The American lawsuit is an expanded version of an earlier case, stemming from five years of investigation spearheaded by Tong’s office in Connecticut.
Drawing on subpoenaed documents and telephone records and evidence from cooperating witnesses, the lawsuit paints a picture of collusion designed to curb competition and inflate prices – and centred largely around Teva.
That alleged conspiracy occurred online and by phone, but also in person, such as at a 2014 gathering organized by a packaging contractor at a country club in Bowling Green, Ky. Between rounds of golf, a high-level Apotex executive, identified only as J.H., and Teva vice president David Rekethaler even stayed together in the host’s home, the suit says. Rekethaler has since become vice president of sales at Apotex.
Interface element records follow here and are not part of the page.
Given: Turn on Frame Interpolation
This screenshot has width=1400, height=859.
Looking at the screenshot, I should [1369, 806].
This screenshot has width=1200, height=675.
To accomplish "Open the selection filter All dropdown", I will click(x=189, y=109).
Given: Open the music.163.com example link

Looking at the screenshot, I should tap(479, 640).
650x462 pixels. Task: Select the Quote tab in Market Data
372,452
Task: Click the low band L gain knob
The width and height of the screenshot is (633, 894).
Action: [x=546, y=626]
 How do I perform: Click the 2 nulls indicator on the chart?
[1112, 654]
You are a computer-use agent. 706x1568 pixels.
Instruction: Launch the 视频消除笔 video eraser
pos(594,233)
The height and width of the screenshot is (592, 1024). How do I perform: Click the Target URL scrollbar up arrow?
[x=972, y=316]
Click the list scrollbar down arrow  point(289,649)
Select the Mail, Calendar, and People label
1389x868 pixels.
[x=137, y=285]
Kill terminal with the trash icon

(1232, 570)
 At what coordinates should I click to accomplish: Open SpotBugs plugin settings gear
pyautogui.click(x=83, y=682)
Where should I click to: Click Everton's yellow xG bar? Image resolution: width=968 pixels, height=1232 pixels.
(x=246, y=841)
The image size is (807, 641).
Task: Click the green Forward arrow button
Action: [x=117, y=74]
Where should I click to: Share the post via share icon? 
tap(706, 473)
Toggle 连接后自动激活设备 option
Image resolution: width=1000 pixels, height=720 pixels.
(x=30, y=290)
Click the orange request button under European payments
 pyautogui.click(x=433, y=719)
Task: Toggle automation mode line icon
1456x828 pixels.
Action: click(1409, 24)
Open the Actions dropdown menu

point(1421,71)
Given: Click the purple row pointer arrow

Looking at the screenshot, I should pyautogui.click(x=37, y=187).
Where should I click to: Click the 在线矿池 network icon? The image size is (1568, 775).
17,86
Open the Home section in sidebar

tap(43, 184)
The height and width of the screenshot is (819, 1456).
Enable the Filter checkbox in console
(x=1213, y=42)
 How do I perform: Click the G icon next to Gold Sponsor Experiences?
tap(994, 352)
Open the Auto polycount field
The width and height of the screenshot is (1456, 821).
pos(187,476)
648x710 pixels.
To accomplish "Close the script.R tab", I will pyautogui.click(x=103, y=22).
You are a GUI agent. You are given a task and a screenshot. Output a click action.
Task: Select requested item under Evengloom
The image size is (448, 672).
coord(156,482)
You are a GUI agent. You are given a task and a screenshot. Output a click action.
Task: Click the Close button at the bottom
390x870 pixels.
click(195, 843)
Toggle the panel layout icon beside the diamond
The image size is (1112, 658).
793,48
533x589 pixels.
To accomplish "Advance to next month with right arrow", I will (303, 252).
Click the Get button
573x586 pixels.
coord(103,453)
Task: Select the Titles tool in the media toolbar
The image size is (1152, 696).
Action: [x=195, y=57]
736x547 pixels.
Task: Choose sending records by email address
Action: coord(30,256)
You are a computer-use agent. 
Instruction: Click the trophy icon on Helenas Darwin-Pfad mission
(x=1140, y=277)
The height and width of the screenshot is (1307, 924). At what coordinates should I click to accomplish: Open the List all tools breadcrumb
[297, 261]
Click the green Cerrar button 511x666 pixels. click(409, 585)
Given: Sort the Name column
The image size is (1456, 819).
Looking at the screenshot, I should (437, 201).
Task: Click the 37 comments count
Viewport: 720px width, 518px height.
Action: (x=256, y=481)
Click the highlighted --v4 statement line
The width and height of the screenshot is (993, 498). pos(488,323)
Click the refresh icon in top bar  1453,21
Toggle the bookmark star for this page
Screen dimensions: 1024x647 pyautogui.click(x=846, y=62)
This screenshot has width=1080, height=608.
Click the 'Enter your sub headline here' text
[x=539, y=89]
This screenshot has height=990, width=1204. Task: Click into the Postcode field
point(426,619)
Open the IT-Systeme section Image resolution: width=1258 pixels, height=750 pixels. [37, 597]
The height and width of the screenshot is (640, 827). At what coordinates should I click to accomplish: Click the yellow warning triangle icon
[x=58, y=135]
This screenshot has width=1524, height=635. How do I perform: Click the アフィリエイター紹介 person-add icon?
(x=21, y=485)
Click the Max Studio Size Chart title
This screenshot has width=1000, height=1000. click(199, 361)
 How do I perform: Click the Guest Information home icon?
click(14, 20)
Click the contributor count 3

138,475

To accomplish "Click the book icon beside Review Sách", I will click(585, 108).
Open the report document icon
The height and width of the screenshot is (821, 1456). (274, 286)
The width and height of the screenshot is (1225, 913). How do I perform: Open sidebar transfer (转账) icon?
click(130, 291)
As well as the doxazosin price hike, the two companies both doubled the cost of their generic versions of the cholesterol drug pravastatin in 2015, the suit alleges. Earlier that year – with Rekethaler and J.H. “speaking frequently” – Teva also co-ordinated Apotex’s entry into the market for another cholesterol drug in a way that neither company had to lower its price, the complaint claims.
Like many of the companies, Apotex sought to eliminate evidence as the investigation progressed, destroying one employee’s “custodial file” of emails and other electronic communications, alleges the suit.